Effort underway to rescue girls soccer team from Afghanistan

Members of the Afghanistan national girls youth soccer team and their families are seen in Kabul, Afghanistan.


An international effort to evacuate members of the Afghanistan national girls soccer team, along with dozens of family members and soccer federation staff, suffered a crushing setback last week after a suicide bombing at the Kabul airport killed 169 Afghans and 13 US service members during a harrowing airlift.

Now, frightened and desperate, the girls worry whether a far-flung coalition of former U.S. military and intelligence officials, congressmen, U.S. allies, humanitarian groups and the captain of the Afghanistan women’s national team can get them and their loved ones to safety.

“They’re just unbelievable young ladies who should be playing in the backyard, playing on the swing set, playing with their friends, and here they’re in a very bad situation for doing nothing more than playing soccer,” said Robert McCreary, a former congressional chief of staff and White House official under President George W. Bush who has worked with special forces in Afghanistan. “We need to do everything that we can to protect them, to get them to a safe situation.”

Most members of the Afghan women’s team, formed in 2007, were evacuated to Australia last week.

But the girls, ages 14-16, and their families also could be targeted by the Taliban — not just because women and girls are forbidden to play sports, but because they were advocates for girls and active members of their communities, said Farkhunda Muhtaj, who is captain of the Afghanistan women’s national team and lives in Canada.

“They are devastated.
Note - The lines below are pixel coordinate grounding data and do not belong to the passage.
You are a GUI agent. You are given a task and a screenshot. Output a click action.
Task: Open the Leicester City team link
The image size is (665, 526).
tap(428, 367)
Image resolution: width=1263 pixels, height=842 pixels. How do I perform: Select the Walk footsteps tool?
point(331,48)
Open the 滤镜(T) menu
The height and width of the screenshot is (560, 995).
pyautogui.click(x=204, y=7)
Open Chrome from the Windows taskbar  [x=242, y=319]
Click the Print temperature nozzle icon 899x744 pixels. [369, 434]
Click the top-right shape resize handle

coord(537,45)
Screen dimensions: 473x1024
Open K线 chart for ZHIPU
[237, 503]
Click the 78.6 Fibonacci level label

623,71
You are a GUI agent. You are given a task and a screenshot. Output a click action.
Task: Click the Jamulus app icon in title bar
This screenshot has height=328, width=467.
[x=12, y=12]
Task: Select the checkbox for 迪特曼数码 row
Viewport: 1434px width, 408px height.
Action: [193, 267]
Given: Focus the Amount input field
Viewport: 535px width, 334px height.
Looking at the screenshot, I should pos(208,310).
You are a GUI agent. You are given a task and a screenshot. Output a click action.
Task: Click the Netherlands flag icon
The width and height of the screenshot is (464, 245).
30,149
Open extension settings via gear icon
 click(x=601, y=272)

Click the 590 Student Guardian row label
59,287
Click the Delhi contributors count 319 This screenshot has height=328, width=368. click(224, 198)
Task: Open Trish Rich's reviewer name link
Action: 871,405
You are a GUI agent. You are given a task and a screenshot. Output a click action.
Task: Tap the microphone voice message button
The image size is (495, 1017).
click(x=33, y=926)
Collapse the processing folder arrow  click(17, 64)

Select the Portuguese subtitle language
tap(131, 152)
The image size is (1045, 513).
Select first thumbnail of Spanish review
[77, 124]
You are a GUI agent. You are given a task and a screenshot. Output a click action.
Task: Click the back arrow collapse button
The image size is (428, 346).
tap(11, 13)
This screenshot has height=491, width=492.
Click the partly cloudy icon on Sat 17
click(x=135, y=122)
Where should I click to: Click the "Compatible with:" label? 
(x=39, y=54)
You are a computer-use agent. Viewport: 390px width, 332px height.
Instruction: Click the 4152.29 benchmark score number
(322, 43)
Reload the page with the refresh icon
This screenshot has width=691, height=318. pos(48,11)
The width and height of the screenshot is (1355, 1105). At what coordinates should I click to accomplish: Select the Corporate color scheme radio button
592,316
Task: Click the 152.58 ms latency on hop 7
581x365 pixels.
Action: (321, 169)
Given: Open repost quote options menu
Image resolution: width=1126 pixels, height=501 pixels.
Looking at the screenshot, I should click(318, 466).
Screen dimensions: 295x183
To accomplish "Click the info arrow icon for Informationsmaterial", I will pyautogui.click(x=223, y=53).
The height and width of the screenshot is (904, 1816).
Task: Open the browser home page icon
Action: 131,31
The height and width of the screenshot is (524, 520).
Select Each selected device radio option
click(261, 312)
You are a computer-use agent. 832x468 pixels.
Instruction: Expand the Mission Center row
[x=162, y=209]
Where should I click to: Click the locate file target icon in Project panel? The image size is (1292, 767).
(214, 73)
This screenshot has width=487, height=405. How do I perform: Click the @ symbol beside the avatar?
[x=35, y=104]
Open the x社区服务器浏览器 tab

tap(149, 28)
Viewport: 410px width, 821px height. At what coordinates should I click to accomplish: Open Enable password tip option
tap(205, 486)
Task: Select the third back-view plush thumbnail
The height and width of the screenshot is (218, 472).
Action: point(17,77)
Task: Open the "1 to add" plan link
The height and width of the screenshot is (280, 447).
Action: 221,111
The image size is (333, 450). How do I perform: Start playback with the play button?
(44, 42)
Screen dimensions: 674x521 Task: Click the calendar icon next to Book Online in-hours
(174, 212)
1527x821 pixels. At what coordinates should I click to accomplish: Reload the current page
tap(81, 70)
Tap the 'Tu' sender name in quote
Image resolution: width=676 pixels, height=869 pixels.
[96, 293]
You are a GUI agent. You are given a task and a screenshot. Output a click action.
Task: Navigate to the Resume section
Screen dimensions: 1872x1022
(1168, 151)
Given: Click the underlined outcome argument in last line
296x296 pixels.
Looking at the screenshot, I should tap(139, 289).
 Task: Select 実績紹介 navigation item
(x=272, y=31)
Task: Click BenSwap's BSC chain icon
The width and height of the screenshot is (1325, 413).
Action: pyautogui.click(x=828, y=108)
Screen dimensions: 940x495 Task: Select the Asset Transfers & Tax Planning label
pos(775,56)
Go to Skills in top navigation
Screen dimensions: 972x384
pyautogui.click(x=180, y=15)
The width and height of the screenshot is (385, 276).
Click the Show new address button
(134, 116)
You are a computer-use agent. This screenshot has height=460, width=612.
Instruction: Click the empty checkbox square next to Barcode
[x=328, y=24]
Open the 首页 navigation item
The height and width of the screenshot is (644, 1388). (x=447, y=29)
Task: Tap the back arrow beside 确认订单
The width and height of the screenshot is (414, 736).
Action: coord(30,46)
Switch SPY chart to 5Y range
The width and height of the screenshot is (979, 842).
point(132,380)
They’re hopeless, considering the situation they’re in,” said Muhtaj, who keeps in contact with the girls and urges them to stay calm.

There have been at least five failed attempts to rescue the girls in recent days, as they were moved around for their safety, McCreary and Muhtaj said. They were “footsteps from freedom” when the suicide bombing occurred, Muhtaj said.

Complicating the rescue effort is the size of the group — 133 people, including the 26 youth team members as well as adults and other children, including infants. Many don’t have passports or other necessary documentation to board flights from Kabul.

McCreary said the mission — called Operation Soccer Balls — is working with other countries, with the hope the girls will eventually settle in the U.S. He said Australia, France and Qatar have expressed interest in helping. He also urged the Taliban to ease the exit for the group, saying it would create goodwill.

“If we can put a protective bubble around these women and young girls … I really believe the world will stand up and and take notice and have a lot of offers to take them in and host them,” McCreary said.

Former U.S. women’s national soccer team captain Julie Foudy, a two-time World Cup champion and two-time Olympic gold medalist, said the rescue efforts “raise the visibility of these young women and their importance to equality and democracy and all these things that we value in this country.”

“As many of us who can stand up as female athletes — as humans — and say, ‘This is a moment we need to come together and do what’s right,’ then we absolutely should,” she said.